Monroe played the 1978 F5L mandolin quite often when his number one mandolin was unavailable, such as in the 1980 White House concert for President Jimmy Carter. In December 1981, I saw Monroe using the F5L to play “My Last Days on Earth” at an Orlando concert. So for at least some of the time, Monroe had the F5L in that alternate mandolin tuning. 
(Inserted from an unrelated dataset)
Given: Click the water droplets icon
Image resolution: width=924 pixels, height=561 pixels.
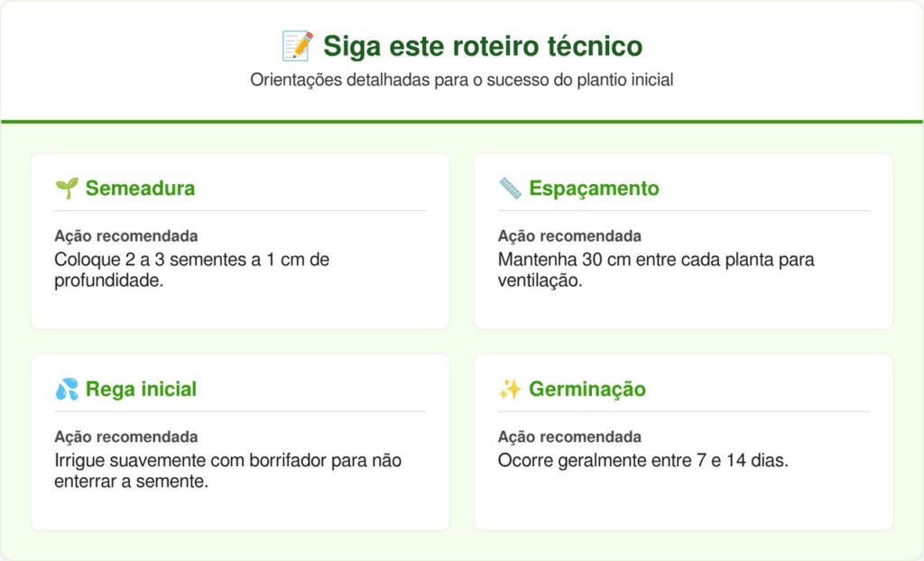Looking at the screenshot, I should [x=66, y=390].
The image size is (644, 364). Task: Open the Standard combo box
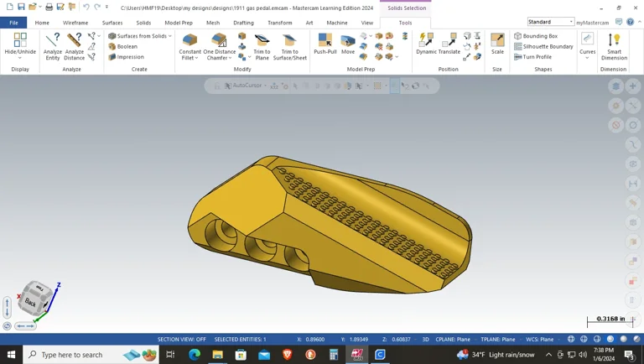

 Monroe used the F5L as his primary instrument after the infamous November 1985 “vandal” incident, in which an intruder smashed both of Monroe’s Loar-signed mandolins. Curtis McPeake verified that Monroe used the F5L for a year or more until his 1923 Gibson was repaired by Charlie Derrington. As evidence, Monroe was filmed using the F5L at a 1986 Colorado concert in the Scott Wright documentary titled, “High, Blue, and Lonesome.”

So how did I come to acquire the mandolin? Bill Monroe was good friends with a Nashville-area police officer, Bill Hawkins. Mr. Hawkins was not a professional musician, but played locally as an avocation. Hawkins did a lot of favors for Monroe, such as helping to feed livestock when the Blue Grass Boys were on the road. I understand Officer Hawkins was one of those called to the scene after the vandal incident, and helped gather mandolin pieces up into a paper bag. Sometime in the late 1980s or early ‘90s, Bill Monroe saw Mr. Hawkins in town and called him over to his vehicle. Monroe said, “I have something here I want to give you.” It was the 1978 F5L mandolin. Bill Hawkins treasured the F5L mandolin and played it until his passing. In the summer of 2005, the mandolin was brought to McPeake’s Unique Instruments, in Mount Joliet, Tennessee, and made available for sale; I purchased the mandolin from Curtis.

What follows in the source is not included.